**Problem to work on**
Print the lines below word for word, with nothing added or changed, and leave out the pictures.

**Task input**
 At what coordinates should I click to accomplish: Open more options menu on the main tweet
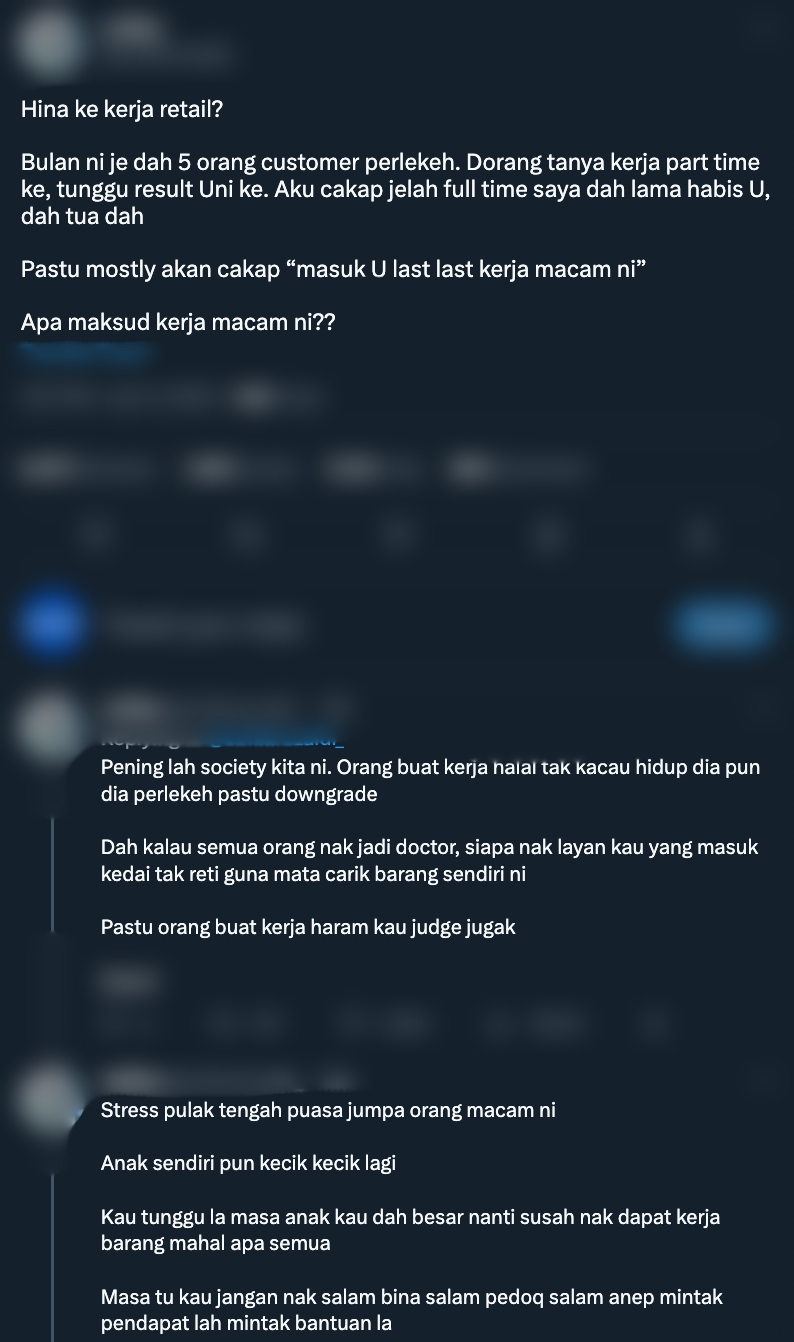click(x=764, y=32)
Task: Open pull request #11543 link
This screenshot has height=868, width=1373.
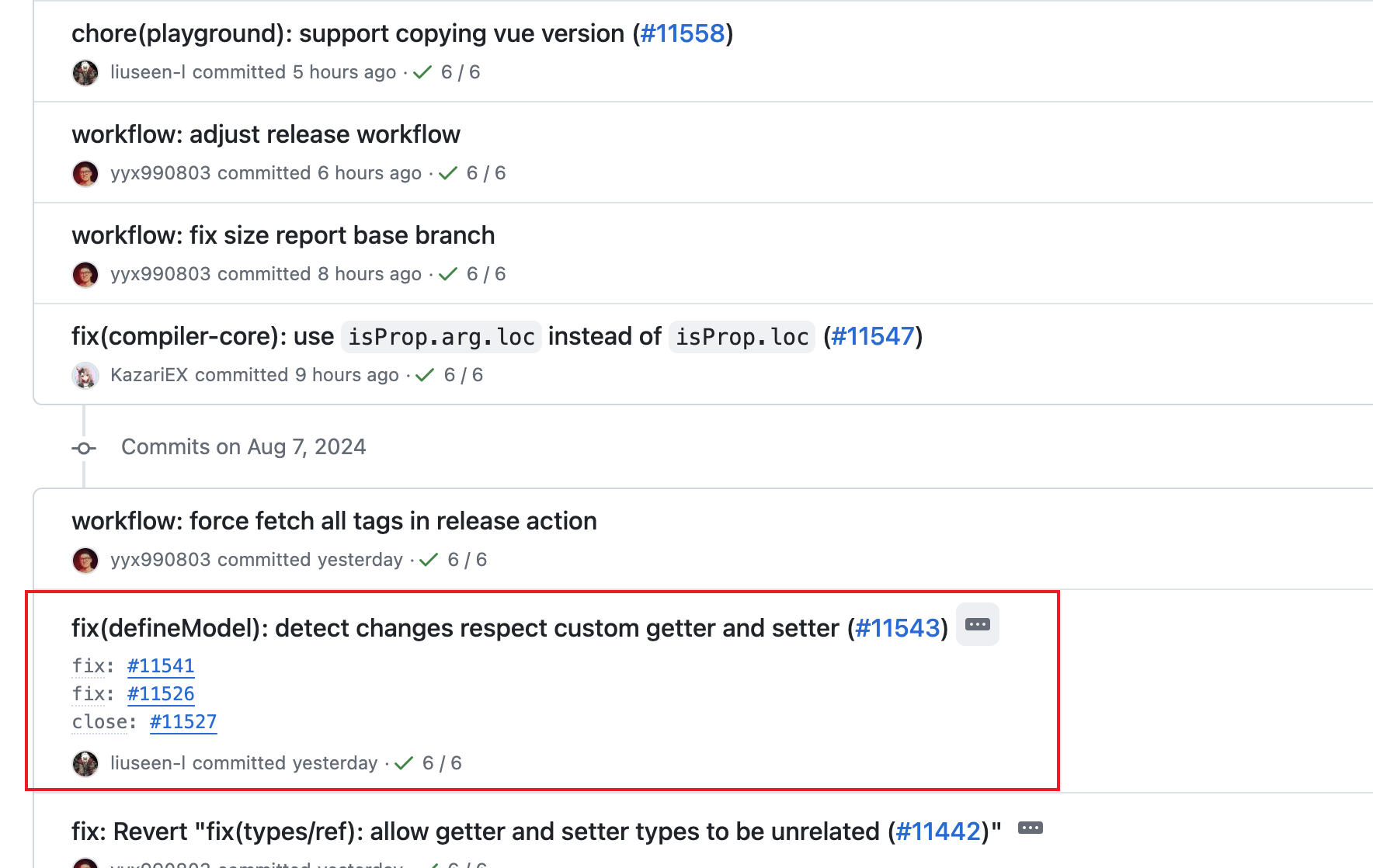Action: pos(897,629)
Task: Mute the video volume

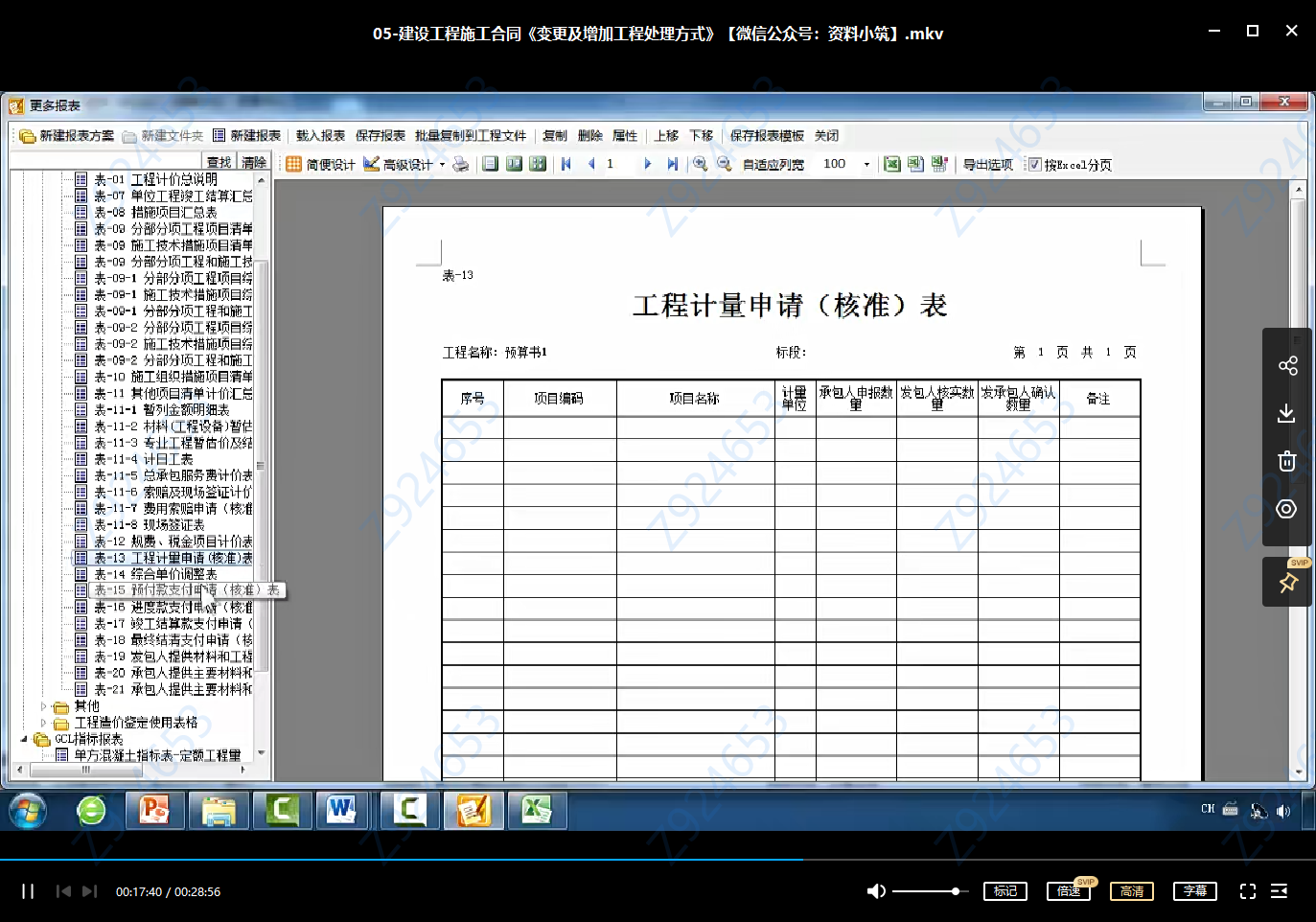Action: click(875, 890)
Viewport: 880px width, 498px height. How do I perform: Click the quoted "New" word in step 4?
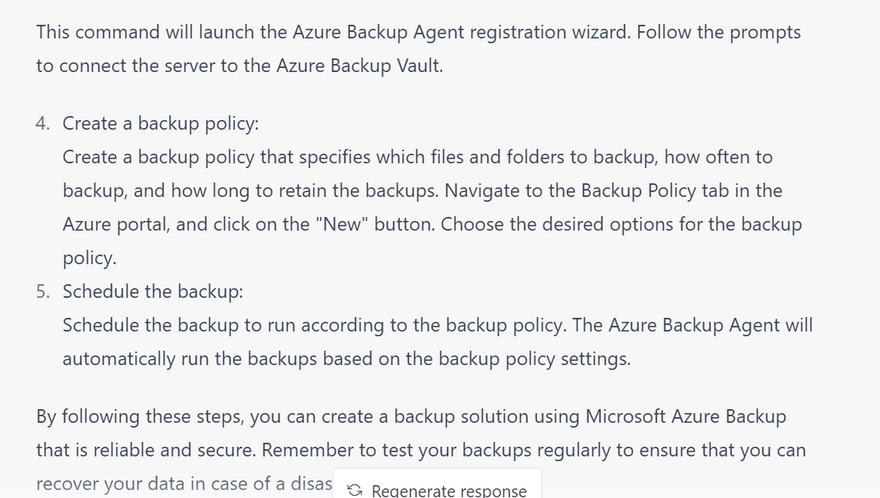click(403, 225)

**Finished exercise**
 At what coordinates should I click to accomplish: Open more options menu on the main tweet
click(x=764, y=32)
Task: Open pull request #11543 link
This screenshot has height=868, width=1373.
Action: pos(897,629)
Task: Mute the video volume

Action: click(875, 890)
Viewport: 880px width, 498px height. How do I perform: Click the quoted "New" word in step 4?
click(403, 225)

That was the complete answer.